By: MaryBeth Matzek//January 15, 2025//
The Freedom From Religion Foundation (FFRF) and three Madison residents have filed a lawsuit over a law exempting two religious entities from paying taxes on their Madison rental properties.
The lawsuit challenges state rules that exempt The Pres House, which is owned by the Presbyterian Student Center Foundation, and Lumen House Apartments, which is owned by St. Raphael’s Congregation, from paying property taxes. Both apartment complexes cater to University of Wisconsin-Madison students.
The defendants include the two nonprofits and the city of Madison. The city of Madison is included since the municipality is unwilling to stop applying the tax emption, according to court documents.
The FFRF is asking the court to rule the exemptions unconstitutional, requiring both properties to pay property taxes going forward.
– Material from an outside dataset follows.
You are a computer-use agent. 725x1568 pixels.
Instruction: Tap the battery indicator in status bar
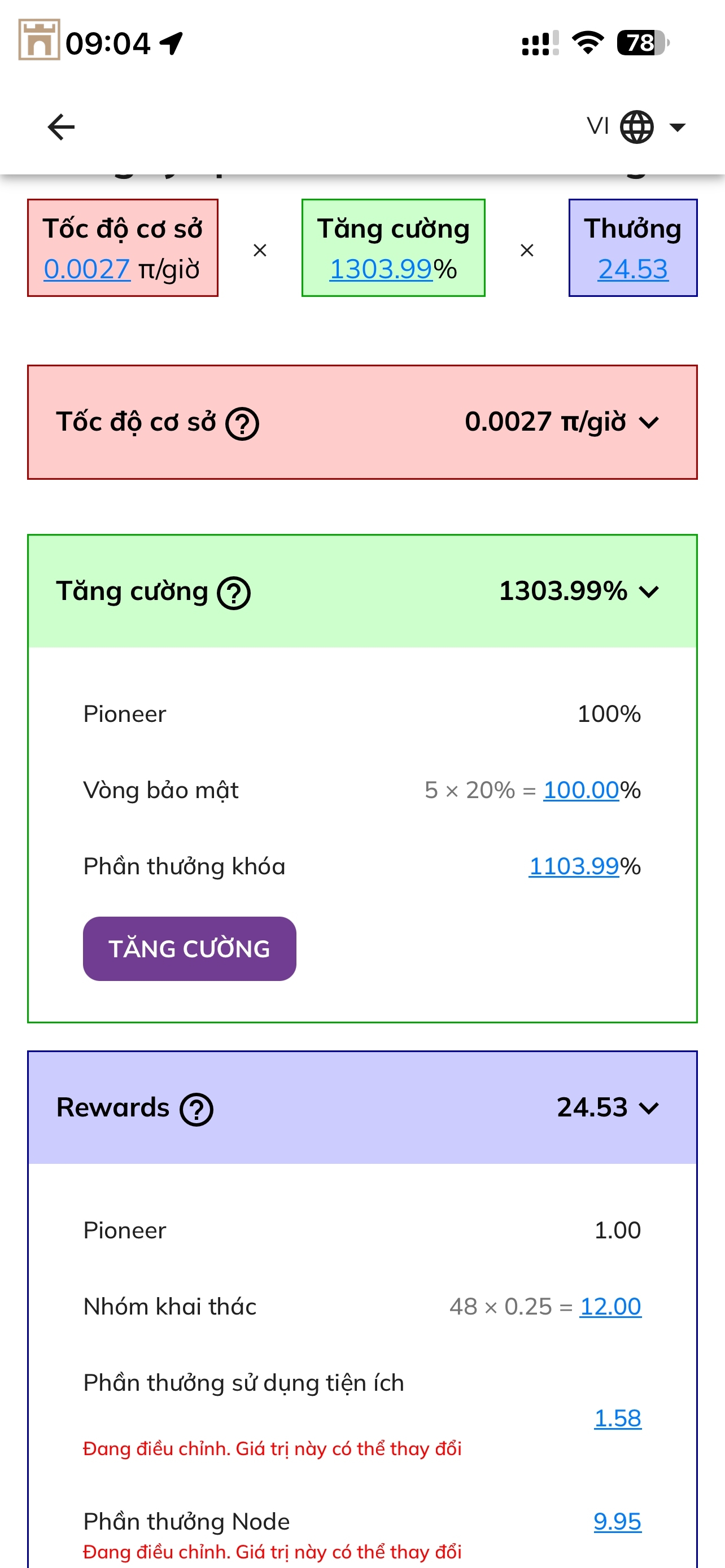pos(642,42)
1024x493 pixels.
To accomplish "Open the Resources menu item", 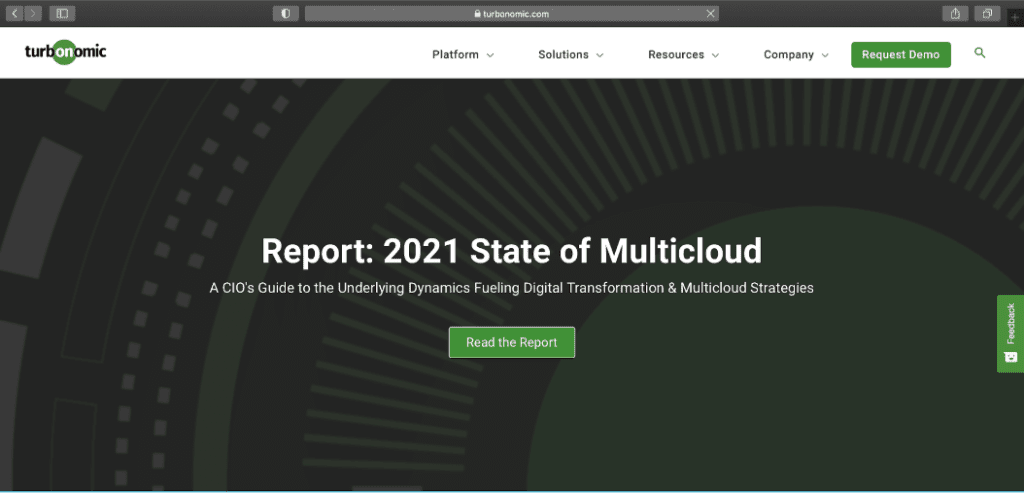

The exemption is unconstitutional on several accounts, according to the FFRF and the lawsuit’s three plaintiffs and three Madison residents — FFRF co-presidents Annie Laurie Gaylor and Dan Barker and David Peterson. The plaintiffs claim that they and all Madison taxpayers must pay higher property taxes since the two apartment complexes are not on the tax rolls.
In addition, the FFRF said the exemption harms the organization since it favors rental properties owned by two religious nonprofit organizations to the exclusion of all other nonprofits that may want to run student apartments in the future.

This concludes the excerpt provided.